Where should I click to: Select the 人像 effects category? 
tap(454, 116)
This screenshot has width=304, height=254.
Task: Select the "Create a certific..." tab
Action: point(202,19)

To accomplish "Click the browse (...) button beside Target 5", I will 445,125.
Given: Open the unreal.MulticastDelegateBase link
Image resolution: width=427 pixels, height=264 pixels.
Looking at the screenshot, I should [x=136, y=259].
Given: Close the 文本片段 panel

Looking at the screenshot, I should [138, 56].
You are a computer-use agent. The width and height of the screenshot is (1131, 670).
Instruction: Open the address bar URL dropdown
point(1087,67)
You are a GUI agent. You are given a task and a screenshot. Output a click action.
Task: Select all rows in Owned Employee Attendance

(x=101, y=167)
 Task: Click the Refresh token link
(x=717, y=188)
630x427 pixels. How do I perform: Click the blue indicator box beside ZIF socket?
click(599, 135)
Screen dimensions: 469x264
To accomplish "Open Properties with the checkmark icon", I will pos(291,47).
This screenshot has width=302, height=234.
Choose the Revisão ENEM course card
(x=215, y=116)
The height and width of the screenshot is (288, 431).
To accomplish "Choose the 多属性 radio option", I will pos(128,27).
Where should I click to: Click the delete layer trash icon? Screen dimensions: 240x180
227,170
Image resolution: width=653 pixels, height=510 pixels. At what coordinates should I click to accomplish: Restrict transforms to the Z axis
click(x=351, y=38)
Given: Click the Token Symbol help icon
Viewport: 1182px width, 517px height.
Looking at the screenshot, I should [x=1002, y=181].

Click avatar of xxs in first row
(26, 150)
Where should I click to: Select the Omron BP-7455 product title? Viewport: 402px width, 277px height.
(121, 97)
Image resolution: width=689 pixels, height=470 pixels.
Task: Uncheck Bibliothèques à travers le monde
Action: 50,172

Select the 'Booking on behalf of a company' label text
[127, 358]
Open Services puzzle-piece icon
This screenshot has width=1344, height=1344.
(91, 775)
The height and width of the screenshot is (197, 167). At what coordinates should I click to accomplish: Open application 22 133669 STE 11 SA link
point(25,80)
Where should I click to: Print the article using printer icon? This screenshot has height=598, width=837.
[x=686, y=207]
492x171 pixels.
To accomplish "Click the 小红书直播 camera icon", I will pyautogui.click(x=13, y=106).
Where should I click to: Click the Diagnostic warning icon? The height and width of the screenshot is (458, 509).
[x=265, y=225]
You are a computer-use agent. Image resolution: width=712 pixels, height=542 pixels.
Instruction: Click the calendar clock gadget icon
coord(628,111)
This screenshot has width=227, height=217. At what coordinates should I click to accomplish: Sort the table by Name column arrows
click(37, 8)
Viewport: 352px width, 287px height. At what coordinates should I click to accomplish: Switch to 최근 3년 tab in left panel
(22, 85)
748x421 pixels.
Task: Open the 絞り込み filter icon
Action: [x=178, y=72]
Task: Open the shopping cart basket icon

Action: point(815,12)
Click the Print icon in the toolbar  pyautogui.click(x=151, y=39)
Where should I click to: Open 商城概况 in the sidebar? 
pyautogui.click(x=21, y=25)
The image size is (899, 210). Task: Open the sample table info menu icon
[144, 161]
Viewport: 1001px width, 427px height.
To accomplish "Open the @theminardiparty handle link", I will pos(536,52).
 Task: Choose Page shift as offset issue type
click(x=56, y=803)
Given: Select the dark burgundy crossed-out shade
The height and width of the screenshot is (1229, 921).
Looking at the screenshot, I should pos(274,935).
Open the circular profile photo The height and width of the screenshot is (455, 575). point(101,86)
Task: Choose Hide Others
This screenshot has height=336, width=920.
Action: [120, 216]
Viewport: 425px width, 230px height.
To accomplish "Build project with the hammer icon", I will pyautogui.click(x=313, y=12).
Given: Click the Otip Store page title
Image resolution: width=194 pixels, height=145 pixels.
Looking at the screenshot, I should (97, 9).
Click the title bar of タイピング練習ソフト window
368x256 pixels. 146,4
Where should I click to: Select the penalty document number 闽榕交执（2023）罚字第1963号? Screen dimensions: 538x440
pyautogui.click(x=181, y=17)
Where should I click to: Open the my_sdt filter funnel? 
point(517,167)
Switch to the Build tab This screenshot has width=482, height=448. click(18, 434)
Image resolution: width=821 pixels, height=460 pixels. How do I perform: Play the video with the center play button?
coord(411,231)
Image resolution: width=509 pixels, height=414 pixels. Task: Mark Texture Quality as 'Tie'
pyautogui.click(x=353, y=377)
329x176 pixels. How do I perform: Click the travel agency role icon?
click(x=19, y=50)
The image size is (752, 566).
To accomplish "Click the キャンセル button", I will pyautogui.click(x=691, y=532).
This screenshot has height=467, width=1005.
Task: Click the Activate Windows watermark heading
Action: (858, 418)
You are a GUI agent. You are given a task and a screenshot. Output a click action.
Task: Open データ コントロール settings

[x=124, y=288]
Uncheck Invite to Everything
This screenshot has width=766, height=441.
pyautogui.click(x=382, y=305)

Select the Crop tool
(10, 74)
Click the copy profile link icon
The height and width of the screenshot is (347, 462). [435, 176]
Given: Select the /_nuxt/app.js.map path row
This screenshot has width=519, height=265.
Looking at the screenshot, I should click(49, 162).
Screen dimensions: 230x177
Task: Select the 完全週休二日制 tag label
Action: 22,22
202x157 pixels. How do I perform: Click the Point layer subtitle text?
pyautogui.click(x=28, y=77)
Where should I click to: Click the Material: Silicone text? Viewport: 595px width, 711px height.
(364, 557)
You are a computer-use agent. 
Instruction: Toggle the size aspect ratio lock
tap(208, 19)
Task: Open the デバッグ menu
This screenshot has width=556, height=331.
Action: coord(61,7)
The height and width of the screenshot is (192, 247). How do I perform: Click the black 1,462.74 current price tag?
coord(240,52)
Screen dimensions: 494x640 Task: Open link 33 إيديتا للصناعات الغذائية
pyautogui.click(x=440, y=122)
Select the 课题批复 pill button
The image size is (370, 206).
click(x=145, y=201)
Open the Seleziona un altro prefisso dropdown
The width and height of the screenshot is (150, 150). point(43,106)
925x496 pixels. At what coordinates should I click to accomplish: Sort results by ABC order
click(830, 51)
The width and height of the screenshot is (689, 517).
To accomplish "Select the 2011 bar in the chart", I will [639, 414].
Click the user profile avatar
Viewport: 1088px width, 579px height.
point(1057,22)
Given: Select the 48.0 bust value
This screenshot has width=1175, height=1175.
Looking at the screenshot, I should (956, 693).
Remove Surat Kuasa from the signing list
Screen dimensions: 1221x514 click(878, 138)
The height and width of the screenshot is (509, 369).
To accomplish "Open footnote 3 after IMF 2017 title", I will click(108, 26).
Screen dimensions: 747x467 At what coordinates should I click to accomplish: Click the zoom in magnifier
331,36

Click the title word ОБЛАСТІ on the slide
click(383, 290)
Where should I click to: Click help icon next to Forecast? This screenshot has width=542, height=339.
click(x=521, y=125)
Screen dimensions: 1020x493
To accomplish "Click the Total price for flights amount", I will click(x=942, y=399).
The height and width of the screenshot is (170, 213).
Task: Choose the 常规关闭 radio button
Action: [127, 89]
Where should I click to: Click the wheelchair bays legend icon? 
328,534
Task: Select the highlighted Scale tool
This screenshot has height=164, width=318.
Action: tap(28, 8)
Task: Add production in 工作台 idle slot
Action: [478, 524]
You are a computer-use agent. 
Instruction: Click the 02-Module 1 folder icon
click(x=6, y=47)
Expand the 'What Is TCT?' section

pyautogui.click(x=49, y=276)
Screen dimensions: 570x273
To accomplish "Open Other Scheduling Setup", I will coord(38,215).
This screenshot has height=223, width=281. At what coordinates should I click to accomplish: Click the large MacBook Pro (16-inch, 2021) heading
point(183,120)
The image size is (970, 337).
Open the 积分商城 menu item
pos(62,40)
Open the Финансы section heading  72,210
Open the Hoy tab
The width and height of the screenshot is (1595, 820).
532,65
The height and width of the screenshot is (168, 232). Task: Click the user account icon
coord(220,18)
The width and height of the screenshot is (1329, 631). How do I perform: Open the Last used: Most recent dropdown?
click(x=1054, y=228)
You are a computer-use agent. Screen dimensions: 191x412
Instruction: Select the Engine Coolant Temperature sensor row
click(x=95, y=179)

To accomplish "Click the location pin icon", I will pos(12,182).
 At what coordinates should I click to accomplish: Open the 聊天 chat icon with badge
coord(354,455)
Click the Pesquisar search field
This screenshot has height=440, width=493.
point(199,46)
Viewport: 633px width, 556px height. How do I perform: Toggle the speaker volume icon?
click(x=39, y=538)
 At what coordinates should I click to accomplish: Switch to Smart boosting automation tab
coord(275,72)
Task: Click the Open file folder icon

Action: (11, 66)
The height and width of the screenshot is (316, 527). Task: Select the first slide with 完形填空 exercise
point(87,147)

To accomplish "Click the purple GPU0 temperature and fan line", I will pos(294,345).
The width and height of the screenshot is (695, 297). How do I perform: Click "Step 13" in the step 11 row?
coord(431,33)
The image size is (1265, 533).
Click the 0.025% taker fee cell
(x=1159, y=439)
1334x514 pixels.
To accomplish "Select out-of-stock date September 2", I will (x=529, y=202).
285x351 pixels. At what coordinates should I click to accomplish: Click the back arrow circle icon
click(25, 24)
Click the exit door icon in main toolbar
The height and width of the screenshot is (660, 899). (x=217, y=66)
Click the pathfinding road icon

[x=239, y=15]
○ ○ ○ ○ ○
What you are asked to do: From the listing above, the lines starting with the one that has "Select the Crop tool" and running through the one that has "Screen dimensions: 1020x493" should be copied exactly, ends included.

Answer to the exercise:
Select the Crop tool
(10, 74)
Click the copy profile link icon
The height and width of the screenshot is (347, 462). [435, 176]
Given: Select the /_nuxt/app.js.map path row
This screenshot has width=519, height=265.
Looking at the screenshot, I should click(49, 162).
Screen dimensions: 230x177
Task: Select the 完全週休二日制 tag label
Action: 22,22
202x157 pixels. How do I perform: Click the Point layer subtitle text?
pyautogui.click(x=28, y=77)
Where should I click to: Click the Material: Silicone text? Viewport: 595px width, 711px height.
(364, 557)
You are a computer-use agent. 
Instruction: Toggle the size aspect ratio lock
tap(208, 19)
Task: Open the デバッグ menu
This screenshot has width=556, height=331.
Action: coord(61,7)
The height and width of the screenshot is (192, 247). How do I perform: Click the black 1,462.74 current price tag?
coord(240,52)
Screen dimensions: 494x640 Task: Open link 33 إيديتا للصناعات الغذائية
pyautogui.click(x=440, y=122)
Select the 课题批复 pill button
The image size is (370, 206).
click(x=145, y=201)
Open the Seleziona un altro prefisso dropdown
The width and height of the screenshot is (150, 150). point(43,106)
925x496 pixels. At what coordinates should I click to accomplish: Sort results by ABC order
click(830, 51)
The width and height of the screenshot is (689, 517).
To accomplish "Select the 2011 bar in the chart", I will [639, 414].
Click the user profile avatar
Viewport: 1088px width, 579px height.
point(1057,22)
Given: Select the 48.0 bust value
This screenshot has width=1175, height=1175.
Looking at the screenshot, I should (956, 693).
Remove Surat Kuasa from the signing list
Screen dimensions: 1221x514 click(878, 138)
The height and width of the screenshot is (509, 369).
To accomplish "Open footnote 3 after IMF 2017 title", I will click(108, 26).
Screen dimensions: 747x467 At what coordinates should I click to accomplish: Click the zoom in magnifier
331,36

Click the title word ОБЛАСТІ on the slide
click(383, 290)
Where should I click to: Click help icon next to Forecast? This screenshot has width=542, height=339.
click(x=521, y=125)
Screen dimensions: 1020x493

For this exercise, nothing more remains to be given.